Understanding rumination as a transdiagnostic mental habit clarifies why it persists across mood, anxiety, obsessive-compulsive, posttraumatic, psychotic, substance use, sleep, and eating disorders, even when insight is strong. Contemporary process-based models highlight interactions among habit learning, reduced executive control under distress, abstract and analytical thinking modes, goal discrepancies, and negative biases. Together, these mechanisms explain how rumination becomes context-cued, negatively reinforced, and resistant to change, particularly when individuals pursue certainty or emotional relief that analysis cannot provide.

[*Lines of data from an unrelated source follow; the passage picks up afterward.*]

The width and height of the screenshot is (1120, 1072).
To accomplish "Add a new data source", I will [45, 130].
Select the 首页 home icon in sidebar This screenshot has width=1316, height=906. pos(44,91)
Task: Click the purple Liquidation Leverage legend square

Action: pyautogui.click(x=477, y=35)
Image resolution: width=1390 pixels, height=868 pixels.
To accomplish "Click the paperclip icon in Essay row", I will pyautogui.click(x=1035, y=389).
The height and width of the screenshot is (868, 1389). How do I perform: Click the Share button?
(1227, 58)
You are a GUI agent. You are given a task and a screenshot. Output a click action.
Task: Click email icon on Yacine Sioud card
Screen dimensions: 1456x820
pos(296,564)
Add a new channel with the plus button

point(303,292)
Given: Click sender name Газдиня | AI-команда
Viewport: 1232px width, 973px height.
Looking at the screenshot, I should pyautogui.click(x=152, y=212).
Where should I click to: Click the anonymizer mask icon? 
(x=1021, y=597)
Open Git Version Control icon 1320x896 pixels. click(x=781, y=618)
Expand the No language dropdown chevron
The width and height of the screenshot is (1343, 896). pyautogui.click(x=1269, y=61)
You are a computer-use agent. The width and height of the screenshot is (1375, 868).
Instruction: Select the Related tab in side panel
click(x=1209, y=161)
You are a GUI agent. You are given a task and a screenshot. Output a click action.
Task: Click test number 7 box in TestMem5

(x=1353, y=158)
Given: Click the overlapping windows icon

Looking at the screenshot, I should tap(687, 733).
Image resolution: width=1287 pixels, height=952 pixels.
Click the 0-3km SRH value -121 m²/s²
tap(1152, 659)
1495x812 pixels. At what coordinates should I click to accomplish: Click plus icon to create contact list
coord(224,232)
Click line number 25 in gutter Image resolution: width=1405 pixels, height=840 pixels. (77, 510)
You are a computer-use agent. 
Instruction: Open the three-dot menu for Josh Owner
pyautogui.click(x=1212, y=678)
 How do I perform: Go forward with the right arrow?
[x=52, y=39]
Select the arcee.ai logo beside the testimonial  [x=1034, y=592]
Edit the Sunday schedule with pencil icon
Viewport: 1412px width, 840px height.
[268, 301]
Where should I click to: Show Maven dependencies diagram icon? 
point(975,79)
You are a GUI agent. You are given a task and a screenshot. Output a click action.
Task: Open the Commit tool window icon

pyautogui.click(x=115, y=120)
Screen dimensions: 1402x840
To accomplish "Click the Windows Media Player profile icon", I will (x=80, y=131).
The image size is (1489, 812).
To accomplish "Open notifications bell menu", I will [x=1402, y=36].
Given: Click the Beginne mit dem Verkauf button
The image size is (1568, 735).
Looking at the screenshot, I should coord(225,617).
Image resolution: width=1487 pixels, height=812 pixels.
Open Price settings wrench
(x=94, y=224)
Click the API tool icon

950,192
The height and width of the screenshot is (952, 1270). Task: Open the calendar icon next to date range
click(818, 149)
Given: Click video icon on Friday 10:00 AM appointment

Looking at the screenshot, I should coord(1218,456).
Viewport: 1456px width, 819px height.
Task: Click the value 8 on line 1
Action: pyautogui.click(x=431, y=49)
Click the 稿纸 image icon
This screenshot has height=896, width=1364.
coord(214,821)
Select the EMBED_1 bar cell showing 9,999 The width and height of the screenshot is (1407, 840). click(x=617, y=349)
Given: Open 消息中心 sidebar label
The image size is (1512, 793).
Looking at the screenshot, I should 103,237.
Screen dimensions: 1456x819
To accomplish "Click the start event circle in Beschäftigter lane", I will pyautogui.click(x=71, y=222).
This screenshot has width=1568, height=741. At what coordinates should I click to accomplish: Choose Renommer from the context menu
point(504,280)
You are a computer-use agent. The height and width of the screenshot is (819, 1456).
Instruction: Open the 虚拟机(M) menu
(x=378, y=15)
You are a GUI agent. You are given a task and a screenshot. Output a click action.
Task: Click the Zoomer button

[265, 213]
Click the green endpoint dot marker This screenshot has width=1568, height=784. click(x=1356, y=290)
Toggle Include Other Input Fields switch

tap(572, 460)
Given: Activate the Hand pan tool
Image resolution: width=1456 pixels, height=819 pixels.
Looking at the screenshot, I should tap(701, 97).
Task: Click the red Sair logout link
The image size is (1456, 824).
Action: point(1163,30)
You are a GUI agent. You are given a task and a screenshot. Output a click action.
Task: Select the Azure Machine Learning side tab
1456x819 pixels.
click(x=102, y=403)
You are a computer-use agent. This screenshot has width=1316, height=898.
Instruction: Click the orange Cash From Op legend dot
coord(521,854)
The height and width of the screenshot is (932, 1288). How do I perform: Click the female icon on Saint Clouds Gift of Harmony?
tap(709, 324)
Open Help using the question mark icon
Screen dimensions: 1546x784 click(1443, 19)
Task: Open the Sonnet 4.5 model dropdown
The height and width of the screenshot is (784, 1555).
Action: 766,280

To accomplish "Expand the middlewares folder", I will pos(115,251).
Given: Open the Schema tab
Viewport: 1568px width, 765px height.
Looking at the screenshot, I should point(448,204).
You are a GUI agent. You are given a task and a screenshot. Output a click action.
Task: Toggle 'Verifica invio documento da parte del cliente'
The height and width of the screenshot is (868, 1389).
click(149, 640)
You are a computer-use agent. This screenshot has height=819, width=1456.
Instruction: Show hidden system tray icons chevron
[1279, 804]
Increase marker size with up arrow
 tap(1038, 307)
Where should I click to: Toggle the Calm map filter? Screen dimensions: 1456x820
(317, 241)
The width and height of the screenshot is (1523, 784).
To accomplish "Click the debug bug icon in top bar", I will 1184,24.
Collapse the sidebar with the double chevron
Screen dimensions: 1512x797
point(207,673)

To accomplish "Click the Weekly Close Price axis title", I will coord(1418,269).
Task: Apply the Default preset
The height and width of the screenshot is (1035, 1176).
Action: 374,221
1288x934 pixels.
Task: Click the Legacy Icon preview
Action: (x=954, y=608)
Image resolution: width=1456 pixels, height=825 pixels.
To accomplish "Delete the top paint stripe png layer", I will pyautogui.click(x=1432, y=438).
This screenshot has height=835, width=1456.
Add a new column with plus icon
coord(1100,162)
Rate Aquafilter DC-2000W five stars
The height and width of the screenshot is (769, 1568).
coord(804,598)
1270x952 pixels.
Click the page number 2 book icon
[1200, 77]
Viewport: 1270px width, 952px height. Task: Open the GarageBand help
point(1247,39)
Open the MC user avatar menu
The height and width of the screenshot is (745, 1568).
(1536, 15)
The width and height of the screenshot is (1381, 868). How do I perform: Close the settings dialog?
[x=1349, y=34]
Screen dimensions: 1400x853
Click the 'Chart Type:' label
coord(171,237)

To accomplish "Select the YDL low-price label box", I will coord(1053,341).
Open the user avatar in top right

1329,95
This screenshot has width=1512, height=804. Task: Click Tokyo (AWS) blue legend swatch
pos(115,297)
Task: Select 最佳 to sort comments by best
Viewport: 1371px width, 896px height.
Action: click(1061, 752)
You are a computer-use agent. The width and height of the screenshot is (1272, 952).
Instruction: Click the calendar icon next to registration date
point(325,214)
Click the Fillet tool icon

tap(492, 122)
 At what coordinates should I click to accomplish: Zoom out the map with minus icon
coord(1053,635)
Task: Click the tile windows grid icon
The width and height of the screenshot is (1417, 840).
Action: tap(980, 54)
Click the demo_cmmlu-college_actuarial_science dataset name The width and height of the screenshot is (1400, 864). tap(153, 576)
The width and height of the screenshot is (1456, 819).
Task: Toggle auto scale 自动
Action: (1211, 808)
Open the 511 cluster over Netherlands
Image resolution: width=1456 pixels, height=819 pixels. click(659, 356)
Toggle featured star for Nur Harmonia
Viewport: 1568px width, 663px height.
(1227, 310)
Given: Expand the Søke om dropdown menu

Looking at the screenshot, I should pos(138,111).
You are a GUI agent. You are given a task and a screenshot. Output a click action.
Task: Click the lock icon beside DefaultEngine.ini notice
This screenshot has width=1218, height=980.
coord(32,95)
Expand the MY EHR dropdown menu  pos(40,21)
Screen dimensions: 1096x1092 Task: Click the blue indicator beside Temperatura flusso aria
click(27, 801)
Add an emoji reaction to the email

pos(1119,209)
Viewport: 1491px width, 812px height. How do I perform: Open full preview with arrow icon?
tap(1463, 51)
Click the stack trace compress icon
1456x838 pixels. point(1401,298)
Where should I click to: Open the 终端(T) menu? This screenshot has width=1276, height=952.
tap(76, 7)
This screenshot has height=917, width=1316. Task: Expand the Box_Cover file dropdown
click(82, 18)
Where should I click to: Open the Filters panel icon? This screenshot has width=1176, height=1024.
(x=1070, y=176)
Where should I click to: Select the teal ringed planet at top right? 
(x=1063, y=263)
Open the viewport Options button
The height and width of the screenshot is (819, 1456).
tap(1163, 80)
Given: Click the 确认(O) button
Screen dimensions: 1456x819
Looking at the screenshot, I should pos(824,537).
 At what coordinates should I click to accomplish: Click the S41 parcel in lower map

This skills class will provide a transdiagnostic framework for detecting, conceptualizing, and interrupting rumination in real time, and for helping patients shift from circular analysis to experiential engagement in daily life. Attendees will learn to collaboratively frame rumination as a mental behavior through psychoeducation, map its triggers and functions using monitoring tools, and assess its severity and trajectory across CBT using validated questionnaires. Building on behavioral principles, the session will translate theory into practical CBT tools, incorporating awareness training, habit reversal, stimulus control, behavioral activation, mindfulness, response prevention, and behavioral experiments targeting unhelpful beliefs about rumination.
Through demonstrations, guided practice, and a transdiagnostic case vignette, attendees will develop clinical language, experiential exercises, and stance skills that support rumination reduction, increased tolerance of uncertainty and emotion, and values-aligned action. Attendees will leave with an integrated roadmap for incorporating empirically supported, rumination-focused CBT strategies across presentations.
Learning Objectives:
Identify rumination in real time and distinguish it from adaptive reflection in session.
Explain rumination as a mental behavior and deliver clear, collaborative psychoeducation.
Conduct a brief functional analysis to map rumination triggers, cues, and consequences.
Use self-monitoring tools and validated questionnaires to assess rumination severity and change.
Apply habit-focused CBT interventions (e.g., awareness training, habit reversal) to interrupt rumination and build alternative responses.
Design and implement behavioral experiments to test beliefs that fuel rumination (e.g., “thinking it through will bring certainty”).
Coach patients to shift from abstract analysis to concrete, values-aligned action and exposure.